What is expected: Below are some records. Return exactly the lines from the one containing "This screenshot has height=642, width=856." through the one containing "Viewport: 1241px width, 544px height.", both included, and only those.
Data to examine: Begin
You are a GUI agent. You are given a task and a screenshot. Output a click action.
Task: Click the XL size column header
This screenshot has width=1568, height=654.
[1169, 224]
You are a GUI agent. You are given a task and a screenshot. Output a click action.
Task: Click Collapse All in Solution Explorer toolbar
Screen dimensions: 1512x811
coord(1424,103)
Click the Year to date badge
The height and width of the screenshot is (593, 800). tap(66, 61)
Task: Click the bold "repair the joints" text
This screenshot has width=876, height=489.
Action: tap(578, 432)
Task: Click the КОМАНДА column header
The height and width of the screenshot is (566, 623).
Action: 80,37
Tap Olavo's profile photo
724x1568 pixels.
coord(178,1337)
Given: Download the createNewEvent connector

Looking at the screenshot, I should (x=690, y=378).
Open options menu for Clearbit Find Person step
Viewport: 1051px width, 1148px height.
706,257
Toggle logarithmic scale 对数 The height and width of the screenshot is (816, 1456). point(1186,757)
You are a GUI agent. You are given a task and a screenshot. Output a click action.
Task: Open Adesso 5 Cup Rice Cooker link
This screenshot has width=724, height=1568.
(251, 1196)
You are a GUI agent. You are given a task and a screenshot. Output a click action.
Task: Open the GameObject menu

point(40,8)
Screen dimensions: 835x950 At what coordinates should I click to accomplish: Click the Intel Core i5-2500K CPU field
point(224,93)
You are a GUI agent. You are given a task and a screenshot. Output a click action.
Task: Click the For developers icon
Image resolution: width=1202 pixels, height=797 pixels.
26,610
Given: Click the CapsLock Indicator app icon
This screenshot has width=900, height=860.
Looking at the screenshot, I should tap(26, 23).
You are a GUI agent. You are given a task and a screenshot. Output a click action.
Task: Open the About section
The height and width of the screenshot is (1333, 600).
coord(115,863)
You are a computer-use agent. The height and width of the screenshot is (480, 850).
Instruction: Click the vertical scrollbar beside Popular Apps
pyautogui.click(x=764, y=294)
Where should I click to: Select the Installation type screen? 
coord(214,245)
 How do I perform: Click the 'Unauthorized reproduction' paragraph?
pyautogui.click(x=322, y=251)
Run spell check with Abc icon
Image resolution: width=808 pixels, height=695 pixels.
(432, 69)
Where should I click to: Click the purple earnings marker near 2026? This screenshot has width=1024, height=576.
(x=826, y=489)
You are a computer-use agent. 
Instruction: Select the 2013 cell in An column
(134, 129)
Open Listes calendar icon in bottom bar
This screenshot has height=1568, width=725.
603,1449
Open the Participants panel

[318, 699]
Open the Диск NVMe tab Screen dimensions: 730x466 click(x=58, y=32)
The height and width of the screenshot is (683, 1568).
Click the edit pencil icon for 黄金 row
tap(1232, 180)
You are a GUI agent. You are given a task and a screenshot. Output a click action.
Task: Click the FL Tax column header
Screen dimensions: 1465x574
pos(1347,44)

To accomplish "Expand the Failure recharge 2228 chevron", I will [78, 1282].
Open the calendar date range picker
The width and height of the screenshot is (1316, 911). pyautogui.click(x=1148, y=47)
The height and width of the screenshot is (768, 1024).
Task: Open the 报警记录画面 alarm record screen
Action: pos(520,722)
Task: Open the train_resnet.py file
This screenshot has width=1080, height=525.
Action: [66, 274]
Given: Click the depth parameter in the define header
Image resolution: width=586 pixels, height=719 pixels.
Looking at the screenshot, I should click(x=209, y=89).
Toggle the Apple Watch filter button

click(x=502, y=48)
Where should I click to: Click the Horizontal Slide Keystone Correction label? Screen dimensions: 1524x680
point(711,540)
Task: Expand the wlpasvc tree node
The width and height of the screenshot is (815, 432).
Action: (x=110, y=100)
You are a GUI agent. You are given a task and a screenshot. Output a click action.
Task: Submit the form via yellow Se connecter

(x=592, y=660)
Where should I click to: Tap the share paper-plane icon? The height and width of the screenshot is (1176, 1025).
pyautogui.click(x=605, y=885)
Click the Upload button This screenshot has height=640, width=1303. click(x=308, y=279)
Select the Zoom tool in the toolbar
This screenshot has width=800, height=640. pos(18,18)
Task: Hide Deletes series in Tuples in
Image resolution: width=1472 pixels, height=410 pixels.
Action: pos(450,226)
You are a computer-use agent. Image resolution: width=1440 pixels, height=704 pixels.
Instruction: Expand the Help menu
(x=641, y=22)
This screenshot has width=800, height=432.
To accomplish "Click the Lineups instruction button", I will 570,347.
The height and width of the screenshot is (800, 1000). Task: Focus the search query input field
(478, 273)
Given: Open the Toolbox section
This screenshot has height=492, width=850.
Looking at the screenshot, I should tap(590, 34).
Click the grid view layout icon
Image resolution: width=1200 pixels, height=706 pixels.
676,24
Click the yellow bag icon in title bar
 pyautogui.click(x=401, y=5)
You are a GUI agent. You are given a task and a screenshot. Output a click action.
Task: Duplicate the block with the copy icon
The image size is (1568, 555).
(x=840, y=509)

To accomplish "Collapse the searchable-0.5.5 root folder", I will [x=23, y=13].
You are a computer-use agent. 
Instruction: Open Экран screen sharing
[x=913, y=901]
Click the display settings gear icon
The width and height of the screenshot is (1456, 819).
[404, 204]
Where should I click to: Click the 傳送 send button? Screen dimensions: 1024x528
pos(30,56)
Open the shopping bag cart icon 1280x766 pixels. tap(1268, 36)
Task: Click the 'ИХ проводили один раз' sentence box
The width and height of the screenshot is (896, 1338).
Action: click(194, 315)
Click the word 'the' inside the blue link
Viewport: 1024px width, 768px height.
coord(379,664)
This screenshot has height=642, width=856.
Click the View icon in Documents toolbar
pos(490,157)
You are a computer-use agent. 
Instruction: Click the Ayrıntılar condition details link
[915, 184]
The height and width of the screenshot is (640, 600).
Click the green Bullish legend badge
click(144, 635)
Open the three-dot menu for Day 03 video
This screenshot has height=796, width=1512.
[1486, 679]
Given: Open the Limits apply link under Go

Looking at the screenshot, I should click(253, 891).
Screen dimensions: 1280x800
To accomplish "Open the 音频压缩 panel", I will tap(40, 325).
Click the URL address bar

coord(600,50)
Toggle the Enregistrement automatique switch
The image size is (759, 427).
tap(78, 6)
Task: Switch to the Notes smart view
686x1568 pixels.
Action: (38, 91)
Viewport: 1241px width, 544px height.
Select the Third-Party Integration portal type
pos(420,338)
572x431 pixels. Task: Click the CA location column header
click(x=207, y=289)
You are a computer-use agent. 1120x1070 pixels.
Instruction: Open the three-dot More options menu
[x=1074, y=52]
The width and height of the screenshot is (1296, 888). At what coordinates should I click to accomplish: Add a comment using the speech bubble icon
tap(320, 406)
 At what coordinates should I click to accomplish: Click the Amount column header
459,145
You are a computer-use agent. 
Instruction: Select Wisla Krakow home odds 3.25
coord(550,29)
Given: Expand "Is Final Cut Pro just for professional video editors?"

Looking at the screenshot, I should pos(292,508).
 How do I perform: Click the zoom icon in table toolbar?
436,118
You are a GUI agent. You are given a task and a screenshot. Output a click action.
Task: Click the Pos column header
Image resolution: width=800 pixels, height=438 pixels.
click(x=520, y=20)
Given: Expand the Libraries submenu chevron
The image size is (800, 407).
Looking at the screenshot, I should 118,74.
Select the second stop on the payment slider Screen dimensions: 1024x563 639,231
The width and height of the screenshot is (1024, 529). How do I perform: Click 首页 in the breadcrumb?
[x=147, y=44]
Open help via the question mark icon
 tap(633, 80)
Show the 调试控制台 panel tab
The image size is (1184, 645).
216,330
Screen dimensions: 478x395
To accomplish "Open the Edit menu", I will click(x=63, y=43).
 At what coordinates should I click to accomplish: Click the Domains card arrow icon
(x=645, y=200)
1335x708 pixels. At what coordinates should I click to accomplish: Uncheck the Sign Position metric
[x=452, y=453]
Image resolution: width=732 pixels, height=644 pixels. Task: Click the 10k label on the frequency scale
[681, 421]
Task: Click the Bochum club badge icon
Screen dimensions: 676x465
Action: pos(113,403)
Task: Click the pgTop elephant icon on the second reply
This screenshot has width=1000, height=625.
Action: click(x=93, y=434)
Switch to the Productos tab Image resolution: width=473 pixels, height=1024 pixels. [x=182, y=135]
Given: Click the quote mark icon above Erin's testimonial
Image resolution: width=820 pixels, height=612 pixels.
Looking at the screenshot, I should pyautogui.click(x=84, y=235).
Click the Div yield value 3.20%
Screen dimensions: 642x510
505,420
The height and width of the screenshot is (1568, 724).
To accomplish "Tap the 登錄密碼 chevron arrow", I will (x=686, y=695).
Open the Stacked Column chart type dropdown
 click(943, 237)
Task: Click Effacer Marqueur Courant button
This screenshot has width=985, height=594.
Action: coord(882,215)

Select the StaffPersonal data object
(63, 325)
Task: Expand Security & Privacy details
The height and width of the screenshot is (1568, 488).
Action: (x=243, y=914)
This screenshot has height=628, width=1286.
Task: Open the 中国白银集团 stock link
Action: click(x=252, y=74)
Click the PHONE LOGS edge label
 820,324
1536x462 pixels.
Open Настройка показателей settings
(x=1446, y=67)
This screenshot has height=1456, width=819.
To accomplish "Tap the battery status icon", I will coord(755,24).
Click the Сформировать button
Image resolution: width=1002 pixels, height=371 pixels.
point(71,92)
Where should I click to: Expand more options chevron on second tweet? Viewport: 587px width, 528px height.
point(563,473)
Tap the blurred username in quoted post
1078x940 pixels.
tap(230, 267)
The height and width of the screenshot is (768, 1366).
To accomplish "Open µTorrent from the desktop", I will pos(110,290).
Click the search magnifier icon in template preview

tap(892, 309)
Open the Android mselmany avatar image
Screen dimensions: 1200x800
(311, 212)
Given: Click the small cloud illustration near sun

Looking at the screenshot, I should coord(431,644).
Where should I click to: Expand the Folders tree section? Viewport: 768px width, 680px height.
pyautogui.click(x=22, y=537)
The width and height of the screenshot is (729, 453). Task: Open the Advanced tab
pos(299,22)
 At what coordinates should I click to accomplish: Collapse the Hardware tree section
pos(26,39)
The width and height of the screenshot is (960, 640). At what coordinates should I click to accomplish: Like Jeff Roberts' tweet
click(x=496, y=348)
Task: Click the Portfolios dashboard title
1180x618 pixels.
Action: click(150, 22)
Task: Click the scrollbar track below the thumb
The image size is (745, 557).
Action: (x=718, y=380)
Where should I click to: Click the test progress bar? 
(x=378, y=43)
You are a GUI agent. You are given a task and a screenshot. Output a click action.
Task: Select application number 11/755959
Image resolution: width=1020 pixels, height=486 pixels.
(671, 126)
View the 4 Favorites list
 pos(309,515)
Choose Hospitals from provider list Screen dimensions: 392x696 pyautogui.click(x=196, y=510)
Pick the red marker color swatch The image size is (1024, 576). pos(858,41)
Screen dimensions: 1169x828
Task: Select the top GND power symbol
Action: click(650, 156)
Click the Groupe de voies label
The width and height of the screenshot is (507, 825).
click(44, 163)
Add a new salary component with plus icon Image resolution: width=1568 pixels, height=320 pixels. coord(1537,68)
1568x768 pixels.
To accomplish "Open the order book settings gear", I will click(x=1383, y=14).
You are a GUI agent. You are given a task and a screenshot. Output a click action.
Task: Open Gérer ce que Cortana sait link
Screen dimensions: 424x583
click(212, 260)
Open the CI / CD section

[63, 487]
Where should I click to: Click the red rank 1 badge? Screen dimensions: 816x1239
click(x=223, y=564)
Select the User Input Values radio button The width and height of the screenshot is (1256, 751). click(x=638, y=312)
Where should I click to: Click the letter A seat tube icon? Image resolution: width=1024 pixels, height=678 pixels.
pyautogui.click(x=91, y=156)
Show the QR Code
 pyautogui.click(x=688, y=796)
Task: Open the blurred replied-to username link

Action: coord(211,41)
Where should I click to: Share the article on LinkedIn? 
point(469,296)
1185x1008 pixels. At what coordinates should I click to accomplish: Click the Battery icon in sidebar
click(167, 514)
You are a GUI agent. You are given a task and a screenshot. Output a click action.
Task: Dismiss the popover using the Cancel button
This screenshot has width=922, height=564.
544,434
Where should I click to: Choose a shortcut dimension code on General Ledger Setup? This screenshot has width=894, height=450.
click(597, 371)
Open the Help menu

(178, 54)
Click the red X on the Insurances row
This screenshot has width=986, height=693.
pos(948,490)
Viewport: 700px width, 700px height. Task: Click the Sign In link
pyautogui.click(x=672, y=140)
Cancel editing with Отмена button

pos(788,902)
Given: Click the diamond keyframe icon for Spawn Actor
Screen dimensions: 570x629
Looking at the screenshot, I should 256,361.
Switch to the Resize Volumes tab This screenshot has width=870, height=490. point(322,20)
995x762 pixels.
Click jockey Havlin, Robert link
Data to examine: End
Task solution:
This screenshot has height=642, width=856.
Click the View icon in Documents toolbar
pos(490,157)
You are a computer-use agent. 
Instruction: Click the Ayrıntılar condition details link
[915, 184]
The height and width of the screenshot is (640, 600).
Click the green Bullish legend badge
click(144, 635)
Open the three-dot menu for Day 03 video
This screenshot has height=796, width=1512.
[1486, 679]
Given: Open the Limits apply link under Go

Looking at the screenshot, I should click(253, 891).
Screen dimensions: 1280x800
To accomplish "Open the 音频压缩 panel", I will tap(40, 325).
Click the URL address bar

coord(600,50)
Toggle the Enregistrement automatique switch
The image size is (759, 427).
tap(78, 6)
Task: Switch to the Notes smart view
686x1568 pixels.
Action: (38, 91)
Viewport: 1241px width, 544px height.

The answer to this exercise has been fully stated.